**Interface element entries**

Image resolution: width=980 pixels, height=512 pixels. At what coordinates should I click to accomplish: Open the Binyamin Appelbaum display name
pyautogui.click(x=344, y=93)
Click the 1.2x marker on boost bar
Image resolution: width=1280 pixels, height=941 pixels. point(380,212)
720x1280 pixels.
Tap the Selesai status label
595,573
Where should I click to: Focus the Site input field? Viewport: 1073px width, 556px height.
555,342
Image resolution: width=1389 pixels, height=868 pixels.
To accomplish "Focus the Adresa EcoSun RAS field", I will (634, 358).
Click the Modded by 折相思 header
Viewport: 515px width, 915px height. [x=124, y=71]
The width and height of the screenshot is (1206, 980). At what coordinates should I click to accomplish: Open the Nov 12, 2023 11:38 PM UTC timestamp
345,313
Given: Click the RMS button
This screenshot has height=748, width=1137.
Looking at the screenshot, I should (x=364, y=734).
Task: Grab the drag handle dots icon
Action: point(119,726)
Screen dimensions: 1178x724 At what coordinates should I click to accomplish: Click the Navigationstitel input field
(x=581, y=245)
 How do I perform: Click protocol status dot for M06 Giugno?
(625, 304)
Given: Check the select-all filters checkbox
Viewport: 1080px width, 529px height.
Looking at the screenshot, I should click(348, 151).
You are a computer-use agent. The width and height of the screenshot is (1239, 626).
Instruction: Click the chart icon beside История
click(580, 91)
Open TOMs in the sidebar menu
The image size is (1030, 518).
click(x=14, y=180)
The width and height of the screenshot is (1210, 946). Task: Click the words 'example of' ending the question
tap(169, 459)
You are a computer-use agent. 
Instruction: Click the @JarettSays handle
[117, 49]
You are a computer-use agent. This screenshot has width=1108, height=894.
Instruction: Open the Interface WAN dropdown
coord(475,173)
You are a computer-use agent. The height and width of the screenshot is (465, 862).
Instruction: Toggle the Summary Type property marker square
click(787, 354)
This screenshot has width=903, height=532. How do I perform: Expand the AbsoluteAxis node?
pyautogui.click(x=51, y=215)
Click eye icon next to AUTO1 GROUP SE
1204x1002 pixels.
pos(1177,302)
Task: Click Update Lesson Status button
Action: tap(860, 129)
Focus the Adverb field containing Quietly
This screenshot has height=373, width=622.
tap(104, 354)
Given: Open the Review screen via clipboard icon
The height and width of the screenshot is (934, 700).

**DIRECTIONS**
Count the lines in the entries above that contain the string "input", treating uppercase and lowercase as different, and give only the number.

**ANSWER FOR THIS EXERCISE**
2